[Materials provided]
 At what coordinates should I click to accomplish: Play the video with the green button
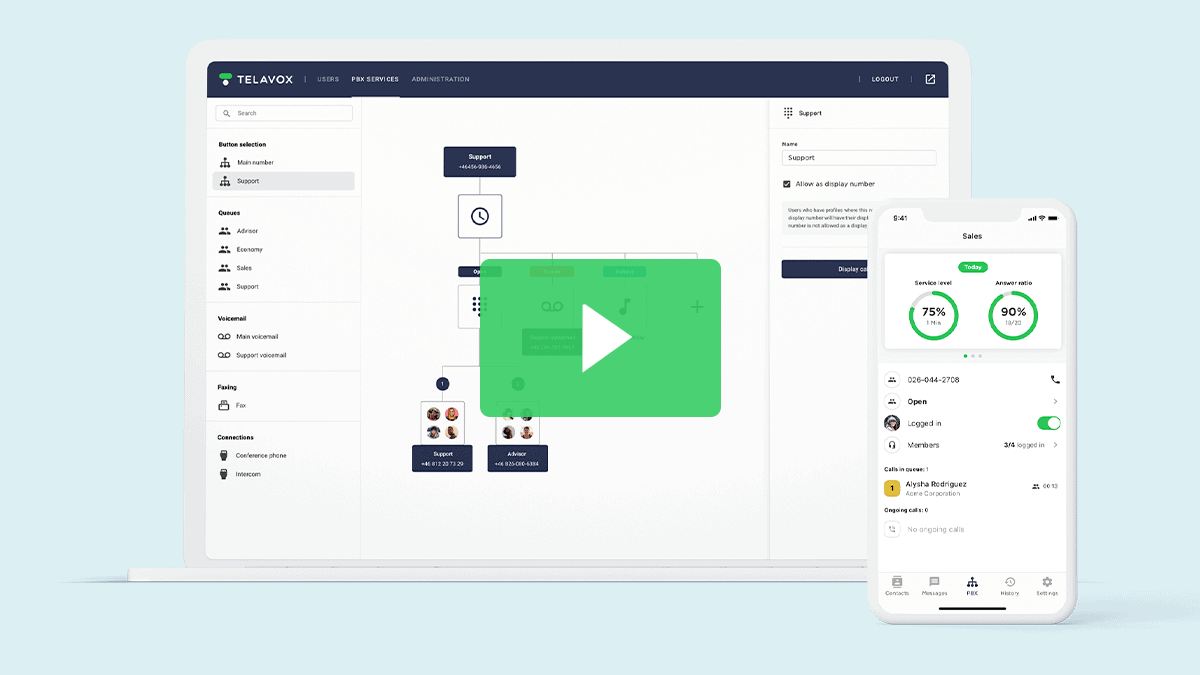tap(601, 338)
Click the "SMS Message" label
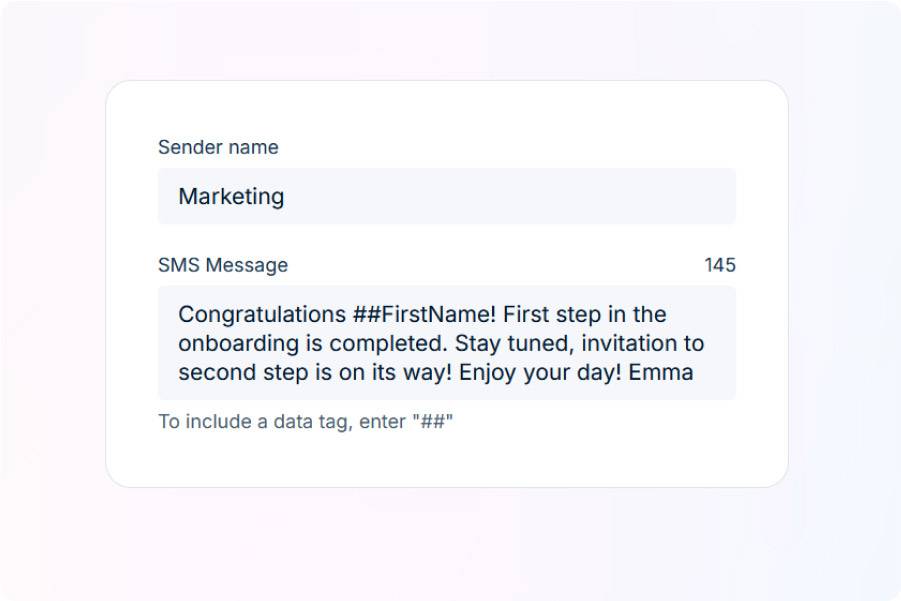This screenshot has width=901, height=601. click(x=223, y=265)
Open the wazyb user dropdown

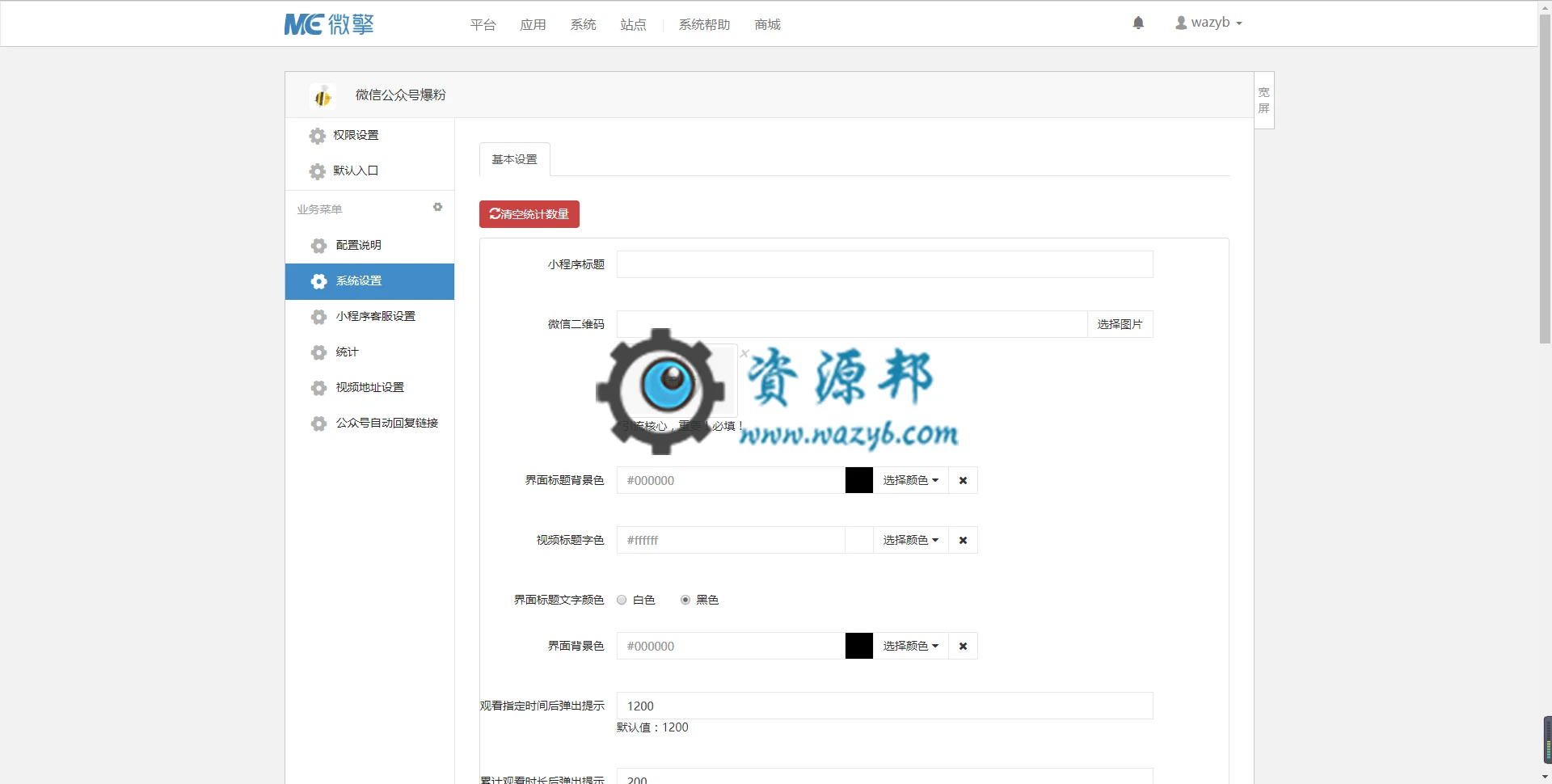pyautogui.click(x=1208, y=23)
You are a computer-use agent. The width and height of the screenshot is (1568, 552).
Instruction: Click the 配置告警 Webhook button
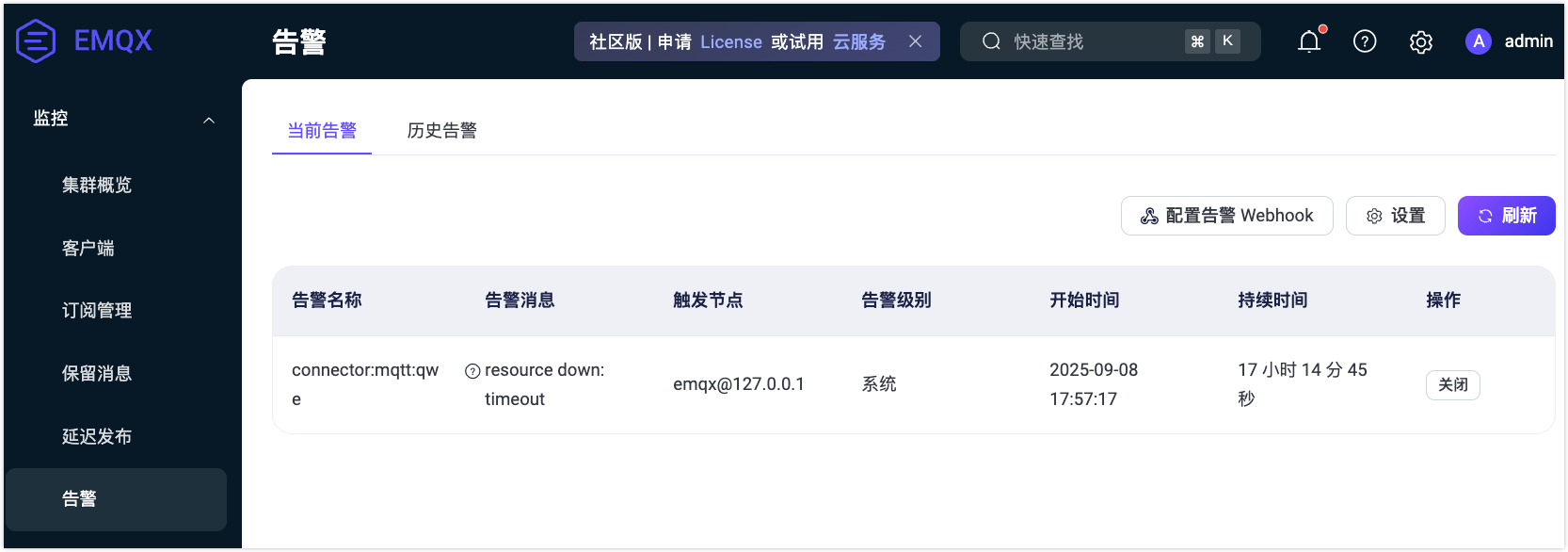pos(1226,216)
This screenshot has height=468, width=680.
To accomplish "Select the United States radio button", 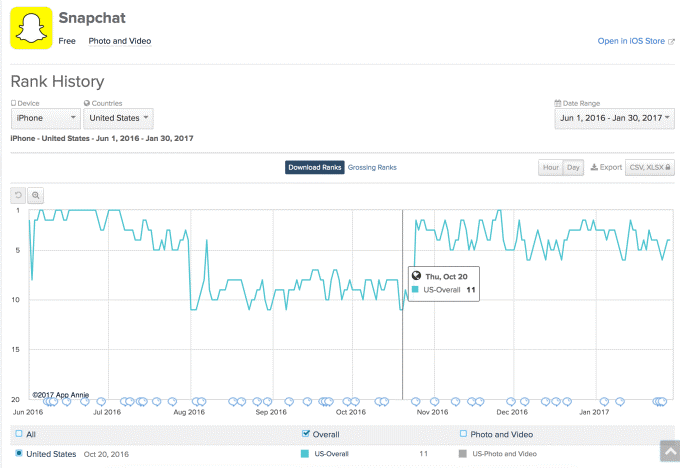I will (x=18, y=454).
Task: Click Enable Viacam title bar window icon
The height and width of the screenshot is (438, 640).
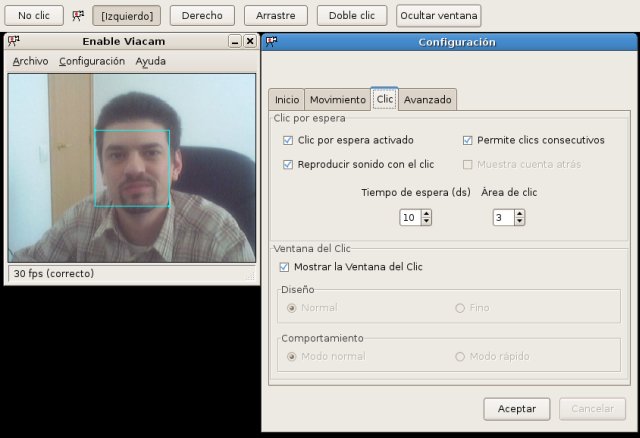Action: click(14, 42)
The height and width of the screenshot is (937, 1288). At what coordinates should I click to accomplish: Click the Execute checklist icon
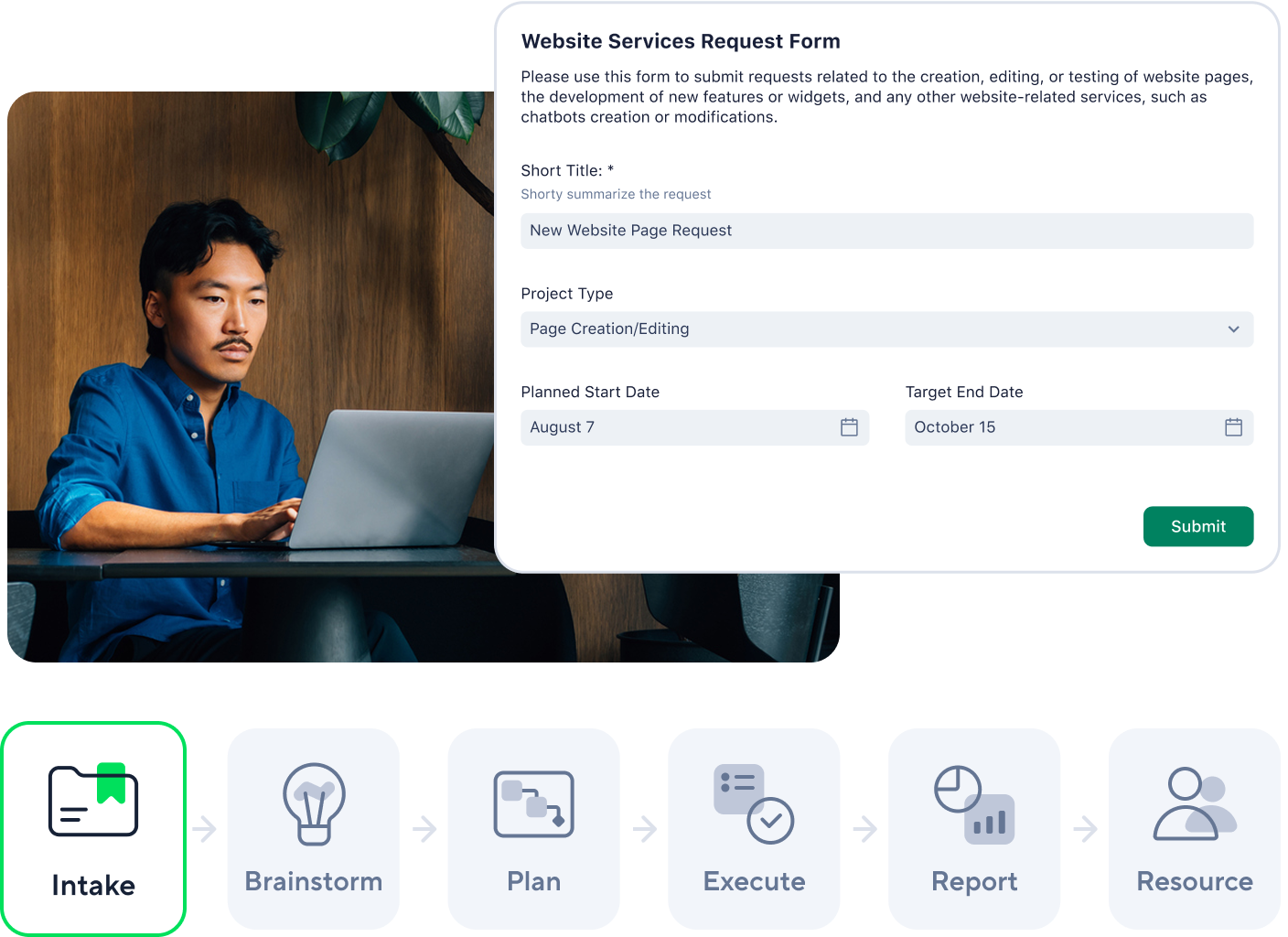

[Aim of the task] Counting the lines above that hold "icon", reply with the number and no other words.

[Exercise response] 2